When we look to the distant farthest reaches of the universe we see light that was emitted at the big bang 14 billion years ago. But the universe was tiny back then so that light, which is only reaching us now, was emitted pretty much right next to us (in galactic terms).
So it's been traveling for 14 billion years at the speed of light and is only reaching us right now, despite only having set off from right next door.
The standard explanation of how it's covered such a tiny distance begins with "expansion", which means the light has been swimming against the tide effectively and since that doesn't fit properly, it's augmented by inventing inflation which is basically a huge rush of Hubbly expansion at the outset, to increase the distance away from us before it began swimming towards us in accordance with Hubble's law which we now observe.
If we instead explain how it's covered such a tiny distance by saying that we are all departing the big bang at or near the speed of light because we are actually for example something like Hawking Radiation, then we don't need "Expansion" do we? Because the CMB is just the light that was emitted near parallel to us and has been traveling through space next to us all this time. So it's quite natural that it is only now reaching us. And then we don't need to invent inflation, do we, to make Hubble's law and the Big Bang fit?
And since it's been traveling so close to parallel all this time it seems natural that it should have such a low level of energy - unlike light emitted right next to us recently.
And then we have a natural reason for mass-energy equivalence don't we, because everything's moving at the speed of light anyway.

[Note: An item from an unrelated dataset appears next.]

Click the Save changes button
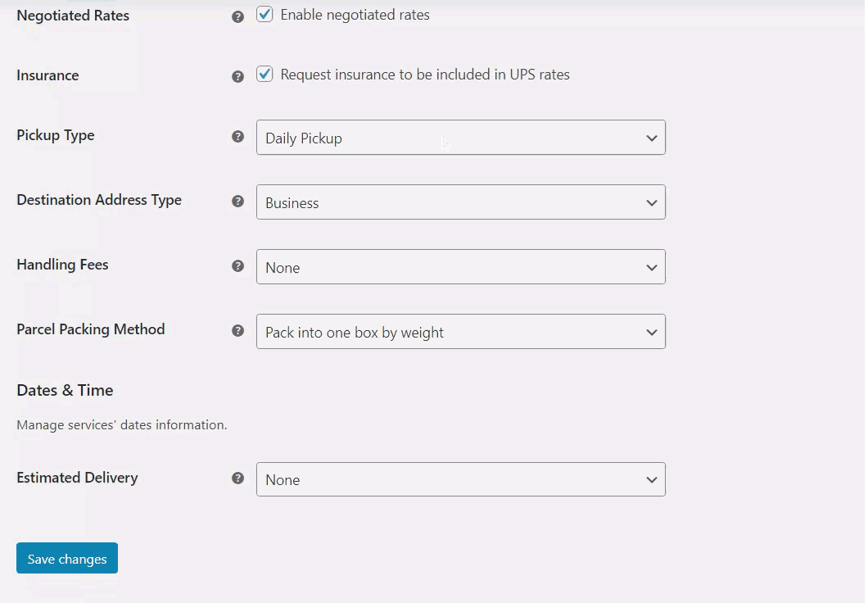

And then we have a natural reason for quantum theory don't we because if everything around us is moving nearly parallel at the speed of light then only its direction can change, not its speed so we would expect to find that if we impose a speed vector on objects which only have direction, their degrees of freedom will be over-specified and we won't be able to define their parameters all at once because they don't really exist.
And then it becomes obvious that "perceived speed" is simply an aggregation of how parallel the component parts of something are, so simple objects containing minimal component parts must travel at the speed light while compound things can move more slowly because they have component parts moving in different, changing directions around each other and their overall motion is the combination of the parts.
And then that would predict that a photon can't age.
And then everything seems to make a lot more sense because when we look out at the "Big Bang" in distant space and see it receding at the speed of light, well that's what we know it to be doing anyway so whoopdedoo who cares.
And because the universe is now just a set of paths in 4-dimensional space with no "speed", it should be described by a rotation group SO(3,1) and oh hang on haven't I seen that somewhere before, like the set of transformations in relativity?
But then we would all have to be made of light. So how do we design an experiment in which we bounce beams of appropriately formed light off each other itself at exceptionally low angles of incidence in order to prove that they do, to the surprise of almost the entire physics community, bounce off each other?
And how did we get in such a pickle inventing all this inflation and dark matter?